Thread: Re: [COMMITTERS] pgsql: Cause pg_proc.probin to be declared as text, not bytea.

Greg Stark <gsstark@mit.edu> writes:
> On Tue, Aug 4, 2009 at 5:04 AM, Tom Lane<tgl@postgresql.org> wrote:
>> Cause pg_proc.probin to be declared as text, not bytea.

> Doesn't this relate to the earlier discussion of whether to re-encode
> filenames and paths?

> What's going to happen if I have filenames which aren't valid encoded
> strings in the server encoding -- say UTF8 filenames but I'm using
> latin1 in the server or vice versa. Will my CREATE FUNCTION command
> end up storing an invalid encoded string? Or re-encode the filename
> and then fail to find the file?

Right at the moment we simply aren't considering any of those cases.
If you'd like to propose and implement a solution, feel free.  I think
the last proposal foundered on the fact that it had no idea what
encoding the filesystem was expecting anyway.

I'll point out though that having probin declared bytea would surely
be antithetical to any attempt to treat shlib filenames in an
encoding-aware fashion.  Declaring it that way implies that it is
*not* storing a character string that has any particular encoding.
        regards, tom lane


On Tue, Aug 4, 2009 at 2:46 PM, Tom Lane<tgl@sss.pgh.pa.us> wrote:
>
> I'll point out though that having probin declared bytea would surely
> be antithetical to any attempt to treat shlib filenames in an
> encoding-aware fashion.  Declaring it that way implies that it is
> *not* storing a character string that has any particular encoding.

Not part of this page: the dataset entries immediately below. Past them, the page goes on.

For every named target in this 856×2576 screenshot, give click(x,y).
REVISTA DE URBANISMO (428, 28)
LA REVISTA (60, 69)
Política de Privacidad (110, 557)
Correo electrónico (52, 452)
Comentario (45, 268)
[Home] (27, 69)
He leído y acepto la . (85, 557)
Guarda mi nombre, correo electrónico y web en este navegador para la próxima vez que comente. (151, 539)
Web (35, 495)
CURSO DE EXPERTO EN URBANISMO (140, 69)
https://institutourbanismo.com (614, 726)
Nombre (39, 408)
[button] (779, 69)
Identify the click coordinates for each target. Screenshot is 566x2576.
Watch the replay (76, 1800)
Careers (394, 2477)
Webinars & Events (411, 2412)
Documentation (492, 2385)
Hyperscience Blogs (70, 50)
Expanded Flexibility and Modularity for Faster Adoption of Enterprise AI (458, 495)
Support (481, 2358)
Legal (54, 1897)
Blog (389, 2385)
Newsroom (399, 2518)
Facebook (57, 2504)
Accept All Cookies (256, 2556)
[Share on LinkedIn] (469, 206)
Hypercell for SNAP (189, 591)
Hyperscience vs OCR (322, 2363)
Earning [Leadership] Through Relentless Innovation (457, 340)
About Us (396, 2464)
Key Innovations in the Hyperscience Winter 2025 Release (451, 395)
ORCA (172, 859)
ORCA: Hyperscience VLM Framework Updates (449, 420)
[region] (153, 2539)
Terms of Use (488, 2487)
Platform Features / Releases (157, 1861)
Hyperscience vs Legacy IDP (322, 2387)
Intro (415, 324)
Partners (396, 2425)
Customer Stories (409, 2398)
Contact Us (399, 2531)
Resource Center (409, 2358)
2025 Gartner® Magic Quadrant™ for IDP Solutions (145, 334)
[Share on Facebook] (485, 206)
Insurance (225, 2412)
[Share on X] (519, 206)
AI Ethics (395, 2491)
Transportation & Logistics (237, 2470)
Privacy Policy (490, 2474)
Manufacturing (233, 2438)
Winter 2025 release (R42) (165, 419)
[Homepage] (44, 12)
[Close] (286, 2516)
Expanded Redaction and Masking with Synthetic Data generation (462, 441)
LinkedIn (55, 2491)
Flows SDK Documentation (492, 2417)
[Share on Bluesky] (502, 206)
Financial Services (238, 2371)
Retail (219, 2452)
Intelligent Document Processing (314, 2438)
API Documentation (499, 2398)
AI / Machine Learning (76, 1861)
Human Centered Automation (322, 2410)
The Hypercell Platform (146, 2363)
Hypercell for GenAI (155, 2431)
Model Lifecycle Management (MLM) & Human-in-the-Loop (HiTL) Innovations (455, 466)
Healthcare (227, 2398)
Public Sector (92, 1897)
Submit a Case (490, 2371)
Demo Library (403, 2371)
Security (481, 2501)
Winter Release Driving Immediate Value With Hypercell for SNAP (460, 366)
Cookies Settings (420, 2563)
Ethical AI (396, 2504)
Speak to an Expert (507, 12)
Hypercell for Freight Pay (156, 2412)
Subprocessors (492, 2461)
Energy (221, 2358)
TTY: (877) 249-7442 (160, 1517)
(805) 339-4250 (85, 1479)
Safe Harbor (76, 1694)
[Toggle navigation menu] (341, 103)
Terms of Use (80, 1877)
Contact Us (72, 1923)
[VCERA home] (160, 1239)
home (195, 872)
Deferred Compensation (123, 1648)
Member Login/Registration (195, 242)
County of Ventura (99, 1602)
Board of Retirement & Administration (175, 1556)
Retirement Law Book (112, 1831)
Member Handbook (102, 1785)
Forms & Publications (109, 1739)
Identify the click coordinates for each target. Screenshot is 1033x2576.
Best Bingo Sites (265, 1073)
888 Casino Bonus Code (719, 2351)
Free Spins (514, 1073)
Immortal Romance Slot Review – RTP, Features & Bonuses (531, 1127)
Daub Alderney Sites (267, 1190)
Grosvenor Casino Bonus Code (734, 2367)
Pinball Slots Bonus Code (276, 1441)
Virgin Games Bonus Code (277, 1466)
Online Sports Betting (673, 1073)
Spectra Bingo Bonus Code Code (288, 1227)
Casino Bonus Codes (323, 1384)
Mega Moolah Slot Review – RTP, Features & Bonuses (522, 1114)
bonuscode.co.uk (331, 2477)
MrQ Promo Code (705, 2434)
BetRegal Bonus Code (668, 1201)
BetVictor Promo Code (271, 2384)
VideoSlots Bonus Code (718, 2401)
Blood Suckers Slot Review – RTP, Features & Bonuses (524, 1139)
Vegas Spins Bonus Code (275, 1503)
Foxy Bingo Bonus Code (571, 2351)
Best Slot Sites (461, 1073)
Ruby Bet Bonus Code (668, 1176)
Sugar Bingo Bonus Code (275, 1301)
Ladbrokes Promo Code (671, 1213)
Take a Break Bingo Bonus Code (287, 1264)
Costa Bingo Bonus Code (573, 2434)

Well that's kind of the point. Unix filesystems traditionally prohibit'/' and '\0' but otherwise allowing any series of
byteswithout 
requiring any particular encoding. If we used bytea to store
filesystem paths then you could specify any arbitrary series of bytes
without worrying that the server will re-encode it differently.

--
greg
http://mit.edu/~gsstark/resume.pdf



Greg Stark wrote:
> On Tue, Aug 4, 2009 at 2:46 PM, Tom Lane<tgl@sss.pgh.pa.us> wrote:
>   
>> I'll point out though that having probin declared bytea would surely
>> be antithetical to any attempt to treat shlib filenames in an
>> encoding-aware fashion.  Declaring it that way implies that it is
>> *not* storing a character string that has any particular encoding.
>>     
>
> Well that's kind of the point. Unix filesystems traditionally prohibit
>  '/' and '\0' but otherwise allowing any series of bytes without
> requiring any particular encoding. If we used bytea to store
> filesystem paths then you could specify any arbitrary series of bytes
> without worrying that the server will re-encode it differently.
>
>   

Is this any different from the path in "COPY foo to '/path/to/file'"?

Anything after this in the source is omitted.